From Fantasia to Jurassic Park, the T. rex is seen as a terrifying apex predator that would chase down its prey and crunch on it whole. But how much did this iconic dinosaur actually chow down on bones? And what about other predatory dinosaurs that existed long before it?

Researchers from the University of Tokyo, in collaboration with teams from the University of Mainz and the University of Hamburg in Germany, have used dental microwear texture analysis (DMTA), a scanning technique to examine topographical dental wear and tear in microscopic detail, on individual dinosaur teeth from more than 100 million years ago, to better understand what they may have eaten.

Postdoctoral fellow Daniela Winkler from the Graduate School of Frontier Sciences at the University of Tokyo, said: “We wanted to test if we could use DMTA to find evidence of different feeding behaviours in tyrannosaurids (from the Cretaceous period, 145 million to 66 million years ago) compared to the older Allosaurus (from the Jurassic period, 201 million to 145 million years ago), which are both types of theropods.

“From other research, we already knew that tyrannosaurids can crack and feed on bones (from studies of their faeces and bite marks on bone).

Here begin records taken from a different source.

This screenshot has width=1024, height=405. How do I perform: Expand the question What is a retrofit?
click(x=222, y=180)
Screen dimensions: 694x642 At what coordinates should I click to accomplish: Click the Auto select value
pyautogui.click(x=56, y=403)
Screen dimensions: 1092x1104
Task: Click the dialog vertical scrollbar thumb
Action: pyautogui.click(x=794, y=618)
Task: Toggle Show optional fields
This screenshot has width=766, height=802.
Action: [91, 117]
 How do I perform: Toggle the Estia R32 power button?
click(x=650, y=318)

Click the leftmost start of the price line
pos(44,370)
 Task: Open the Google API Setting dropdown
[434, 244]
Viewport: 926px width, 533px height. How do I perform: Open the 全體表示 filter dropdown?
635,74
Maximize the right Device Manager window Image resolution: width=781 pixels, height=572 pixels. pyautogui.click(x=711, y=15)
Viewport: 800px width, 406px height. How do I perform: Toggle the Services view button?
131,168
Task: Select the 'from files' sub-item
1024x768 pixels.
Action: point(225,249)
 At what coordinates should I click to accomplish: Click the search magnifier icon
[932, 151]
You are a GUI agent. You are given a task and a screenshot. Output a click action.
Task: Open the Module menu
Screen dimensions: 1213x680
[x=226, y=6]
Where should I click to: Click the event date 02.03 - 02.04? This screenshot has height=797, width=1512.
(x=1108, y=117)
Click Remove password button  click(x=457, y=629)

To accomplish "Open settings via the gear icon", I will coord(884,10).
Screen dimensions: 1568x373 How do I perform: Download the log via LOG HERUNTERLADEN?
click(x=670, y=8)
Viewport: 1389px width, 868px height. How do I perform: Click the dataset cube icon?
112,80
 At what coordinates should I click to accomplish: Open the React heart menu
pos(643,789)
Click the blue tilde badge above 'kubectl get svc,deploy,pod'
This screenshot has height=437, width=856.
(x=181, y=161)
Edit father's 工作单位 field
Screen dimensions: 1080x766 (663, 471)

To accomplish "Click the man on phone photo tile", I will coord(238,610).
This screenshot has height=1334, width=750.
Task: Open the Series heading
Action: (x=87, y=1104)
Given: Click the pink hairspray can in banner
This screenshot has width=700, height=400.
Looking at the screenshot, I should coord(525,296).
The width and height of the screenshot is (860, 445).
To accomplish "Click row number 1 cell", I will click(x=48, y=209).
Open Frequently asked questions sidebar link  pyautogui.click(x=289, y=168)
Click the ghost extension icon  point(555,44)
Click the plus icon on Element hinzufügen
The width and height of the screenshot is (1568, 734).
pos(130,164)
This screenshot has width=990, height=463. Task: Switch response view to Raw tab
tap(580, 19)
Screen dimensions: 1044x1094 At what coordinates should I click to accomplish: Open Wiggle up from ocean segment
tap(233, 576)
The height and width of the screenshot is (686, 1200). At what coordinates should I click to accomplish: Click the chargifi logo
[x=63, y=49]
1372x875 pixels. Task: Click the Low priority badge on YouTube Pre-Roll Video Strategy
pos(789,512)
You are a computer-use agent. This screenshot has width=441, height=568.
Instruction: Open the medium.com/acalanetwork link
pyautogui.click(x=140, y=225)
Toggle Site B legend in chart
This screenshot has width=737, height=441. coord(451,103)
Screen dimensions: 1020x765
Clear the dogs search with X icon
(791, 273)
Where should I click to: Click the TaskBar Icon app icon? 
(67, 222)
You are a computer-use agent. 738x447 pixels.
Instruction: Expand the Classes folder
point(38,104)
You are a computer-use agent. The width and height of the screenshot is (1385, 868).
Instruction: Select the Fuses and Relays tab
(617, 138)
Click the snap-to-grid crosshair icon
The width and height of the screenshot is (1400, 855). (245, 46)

But allosaurs are much older and there is not so much information about them.”

See also: Fossilised ‘shark’ is humans’ oldest jawed ancestor

tooth surface

DMTA has mainly been used to study mammal teeth, so this is the first time it was used to study theropods. The same research team from the University of Tokyo also recently pioneered a study on DMTA in Japanese sauropod dinosaurs, famous for their long necks and tails.

A high-resolution 3D image was taken of the tooth surface at a very small scale of 100 micrometres (one-tenth of a millimetre) by 100 micrometres in size. Up to 50 sets of surface texture parameters were then used to analyse the image, for example, the roughness, depth and complexity of wear marks.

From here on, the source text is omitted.